**Passage to read**
· · · · · · ·

OH, MY GOD! – an exclamation that we hear from all kinds of people, including atheists. In ordinary casual speech it doesn’t connote belief, prayer or hope.
Traditionally the apostle Thomas’ words to the risen Christ,
“My Lord and My God” (John 20:28) have been understood as a confession of the Lord’s divinity. Muslims have customarily seen these words as simply an exclamation of surprise – like “Oh, my God!” – when Thomas saw that Jesus was alive. Who’s right?
Reverence for God’s Holy Name
We know from the Old Testament that Jews have a particular reverence for the name of God. The Torah enjoined using God’s name respectfully in the Ten Commandments.
“You shall not take the name of the LORD your God in vain, for the LORD will not leave him unpunished who takes His name in vain” (Exodus 20:7; Deuteronomy 5:11). To this day Orthodox Jews will not even say the Hebrew name of God, Yahweh, when reading the Scriptures, replacing it with the word
LORD wherever it occurs. Many Orthodox Jews will not even write the word God in English, as a sign of respect. They will only write “G_d” instead. A God-fearing Jew like Thomas would scarcely have used God’s name as an exclamation.
The Lord Jesus in the Gospel of John
Even more to the point is the style and structure of the Gospel of John. The Gospel begins with an allusion to the first words of the Torah – “In the beginning” – but the evangelist is not talking about the material creation. He is writing about the eternal Word of God and proclaiming that God’s Word took flesh in Jesus (
John 1:1-19). And so the Gospel begins with a statement of faith in the incarnation of the divine Word of God.
Throughout the Gospel Jesus’ enemies charge that He
“makes himself equal to God” (5:18) and “makes himself God” (10:34). John records Jesus’ own words,
“I and My Father are one” and the reaction they prompted,
“Then the Jews took up stones again to stone Him” (John 10:30-31).
The evangelist concludes the Gospel with the same teaching, expressed in Thomas’ confession of Christ as Lord and God. And if the reader still doesn’t get it, he adds
“…these are written that you may believe that Jesus is the Christ, the Son of God and that believing you may have life in His name” (John 20:31). From its beginning and throughout to its end the Gospel of John proclaims again and again that Jesus is the Son of God.
And Yet Truly One of Us
In the first centuries after Christ there was a great deal of controversy concerning the nature of Christ. Was He God? Was He Man? How could He be both? One group in that period, the Docetists, stressed the divinity of Christ to such a degree that they minimized His humanity. How could the Son of God really die on the cross, they wondered. Their answer was that it would be improper for Him to actually suffer in this way; and so, they reasoned, He only seemed to die.

· · · · · · ·

**Provided material**
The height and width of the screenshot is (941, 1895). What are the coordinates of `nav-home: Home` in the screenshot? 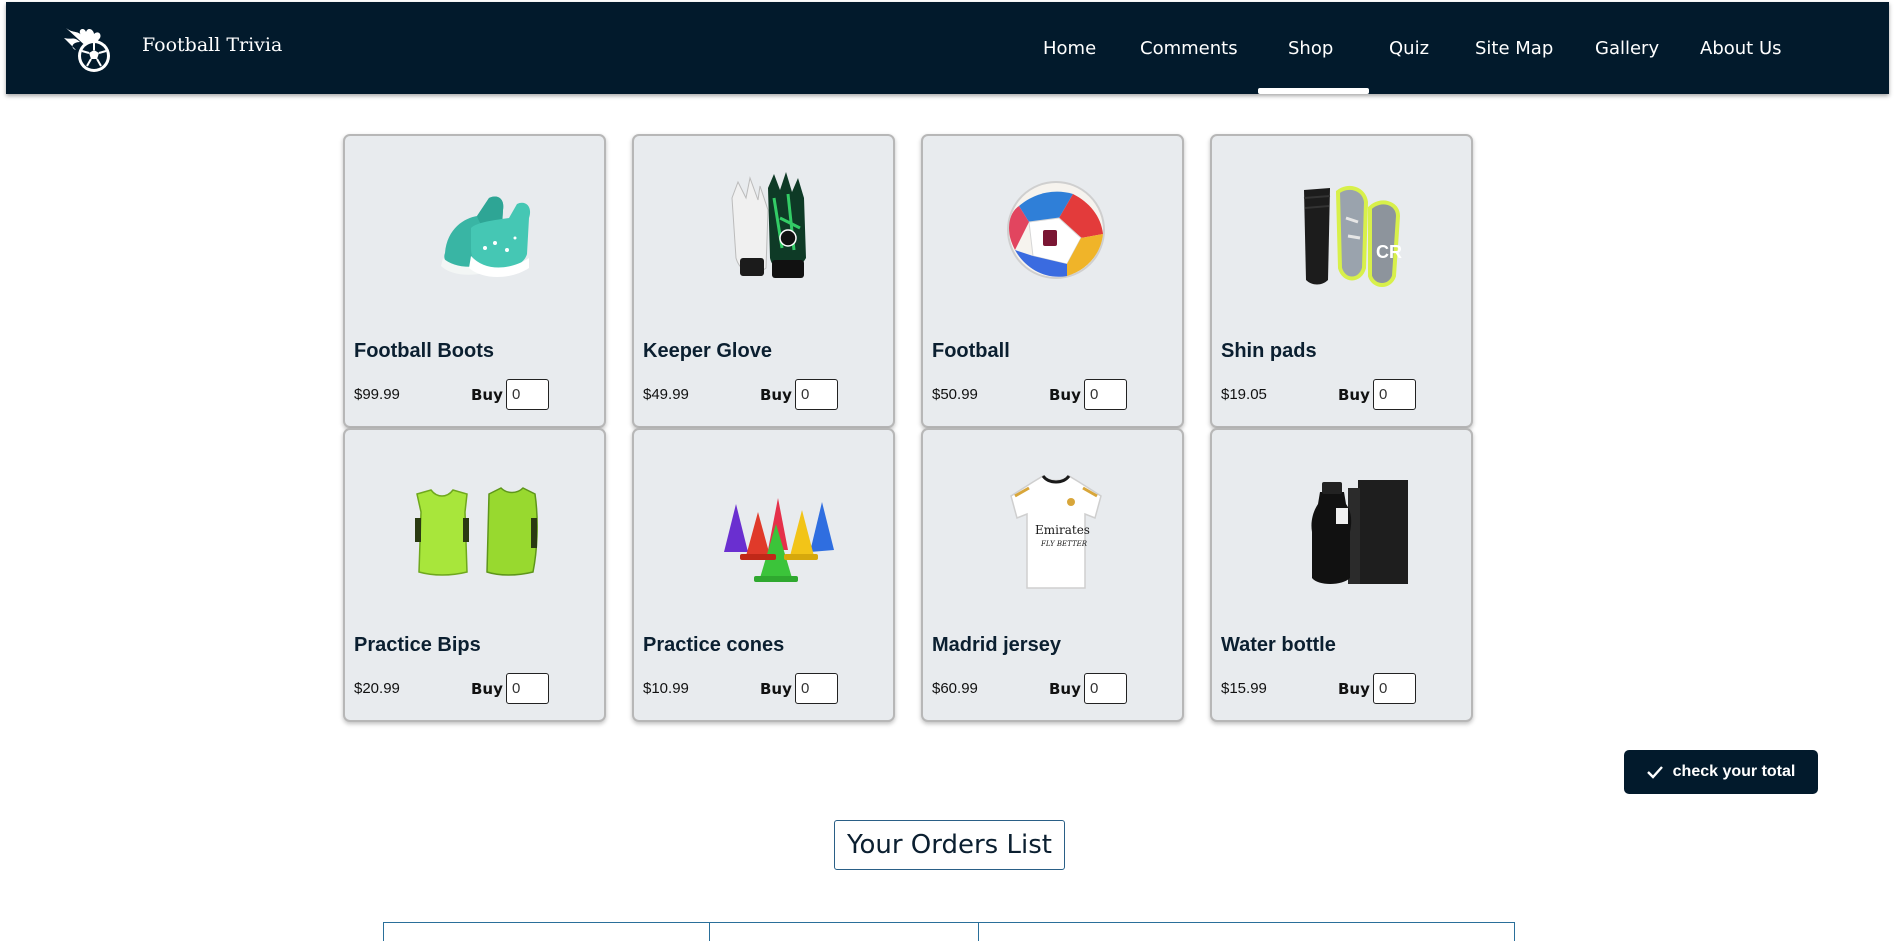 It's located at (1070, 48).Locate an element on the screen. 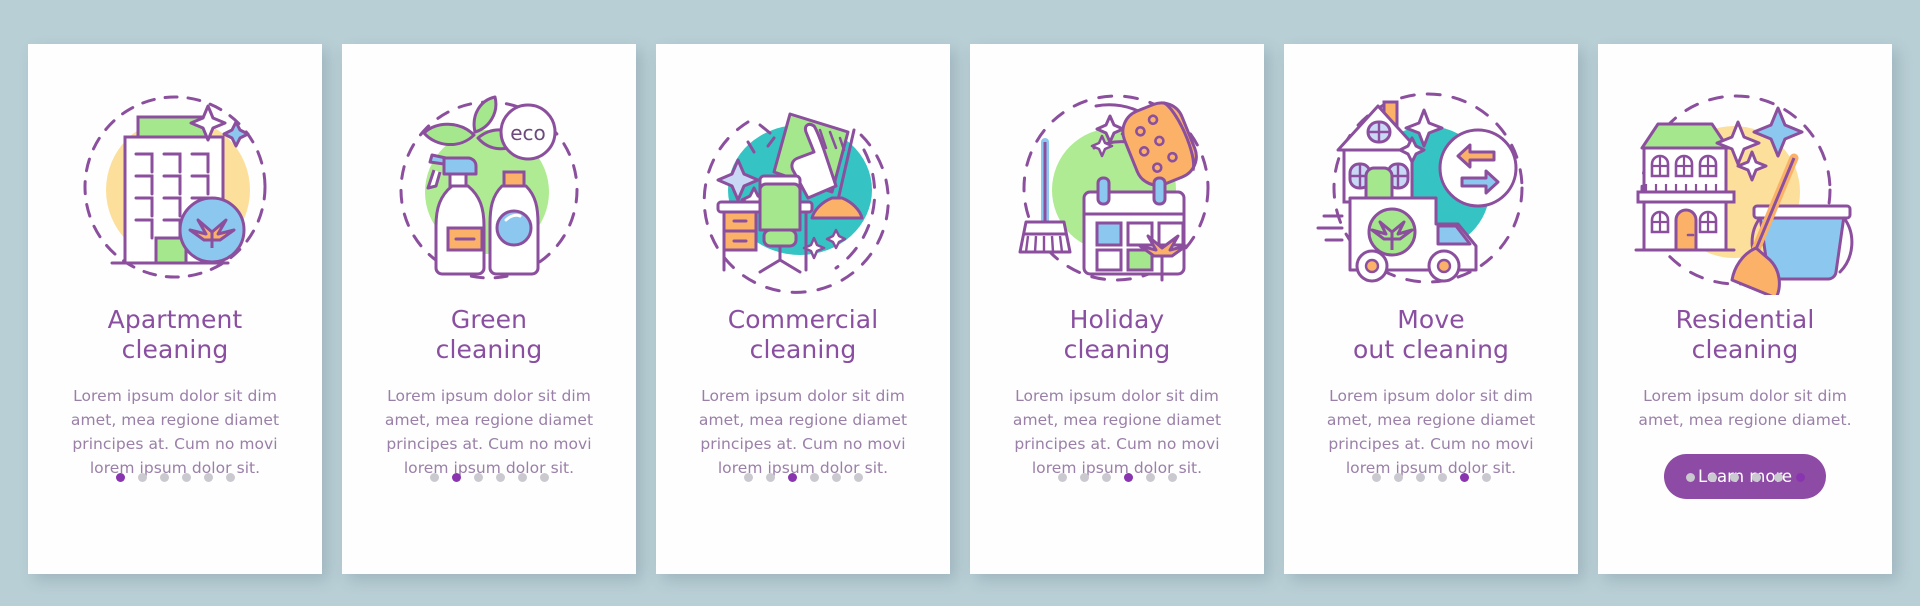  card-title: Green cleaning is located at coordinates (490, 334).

· · · · · · ·

Extend the essay above on Thomas's words "My Lord and My God," picking up after its final sentence about the Docetists.

St Athanasius the Great examined the question more closely. He saw Christ’s humanity as real but transformed by the presence of the Word of God. “The body of the Word, he wrote, “being a real human body, in spite of its having been uniquely formed from a virgin, was of itself mortal and, like other bodies, liable to death. But the indwelling of the Word loosed it from this natural liability, so that corruption could not touch it. Thus it happened that two opposite marvels took place at once: the death of all mankind was consummated in the Lord’s body; yet, because the Word was in it, death and corruption were by the same act utterly abolished.”
Not only did the Lord, being mortal, have to die as mortals do, Athanasius continued; He could only die at the hands of others. “The death of men under ordinary circumstances is the result of their natural weakness. They are essentially impermanent, so after a time they fall ill and, when worn out, they die.
“But the Lord is not like that. He is not weak. He is the Power of God, the Word of God and very Life Itself. If He had died quietly in His bed like other men, it would have looked… as though He was indeed no more than other men.”
“He accepted and bore upon the cross a death inflicted by others – and those others His special enemies – a death which was to them supremely unbearable and terrible to face. He did this in order that, by destroying even this death, He might Himself be believed to be the Life, and the power of death be recognized as finally annulled. A marvelous and mighty paradox has thus occurred, for the death they thought to inflict on Him as dishonor and disgrace has become the glorious monument to death’s defeat” (
On the Incarnation 21, 24).
Truly slain as true Man and truly risen as Lord and God – to Jesus the Word of God incarnate be glory forever and ever!
A Reflection for Thomas Sunday
Based on the Homily for April 13th, “On Thomas’ Proof by Experience,” in The Prolog from Ochrid by St. Nikolai Velimirovich and adapted by Anna W. Strelka.
When the apostle Thomas touched the wounds of the Lord Jesus, he cried:
My Lord and my God.
When Mary Magdalen heard the voice of the Risen One in the garden she exclaimed in her soul
My Lord and my God.
When Saul saw the light and heard the words of the Risen One he acknowledged
My Lord and my God.
When the pagans saw how countless martyrs endured terrible sufferings with joy they asked, “Who is this Christ?” and the martyrs acknowledged
My Lord and my God.
When people ridiculed the army of monks and asked them, “For whom do you take on these ascetic labors?” the monks had one reply:
My Lord and my God.
When people ridiculed maidens vowed to virginity and asked them, “For whom do you give up marriage?” the maidens had one reply:
My Lord and my God.
When lovers of money asked those who gave up their wealth, “For whose sake did you give up your riches and become poor?” they answered the same thing:
My Lord and my God.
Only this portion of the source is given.